→ Task statement
In your copy, reproduce the entries exactly as they are, minus the images.

→ Exercise data
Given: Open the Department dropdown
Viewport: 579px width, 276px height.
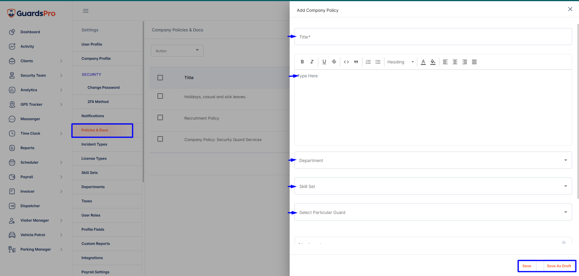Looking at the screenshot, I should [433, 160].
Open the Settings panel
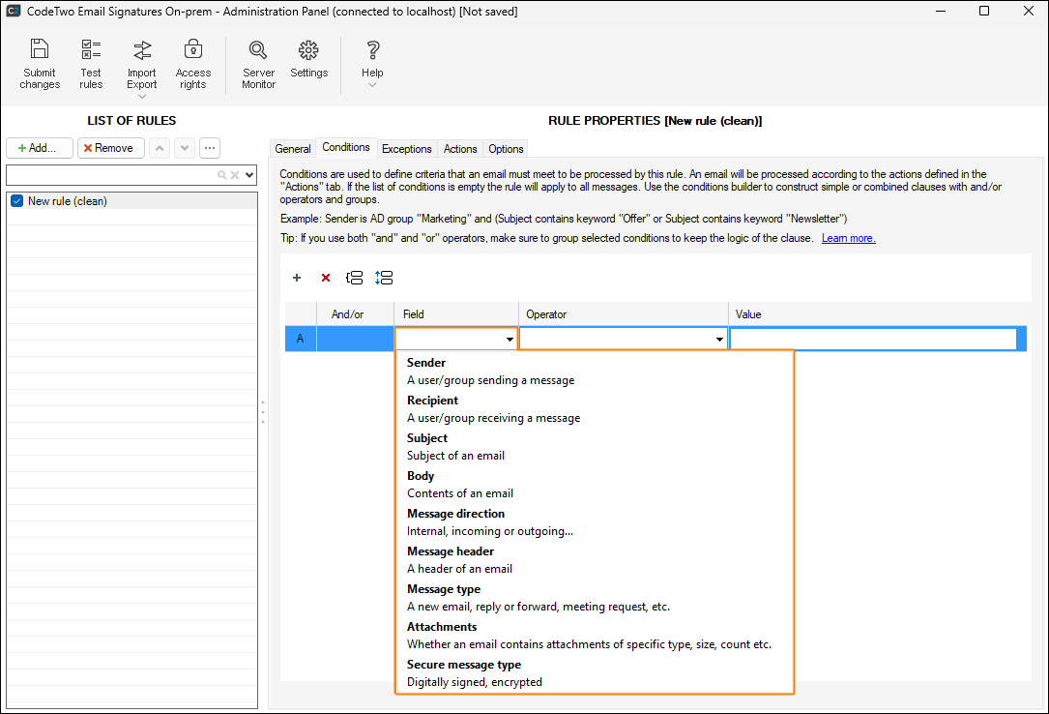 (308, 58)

→ Solution to this task
Given: Open the Department dropdown
Viewport: 579px width, 276px height.
Looking at the screenshot, I should [433, 160].
Open the Settings panel
 (308, 58)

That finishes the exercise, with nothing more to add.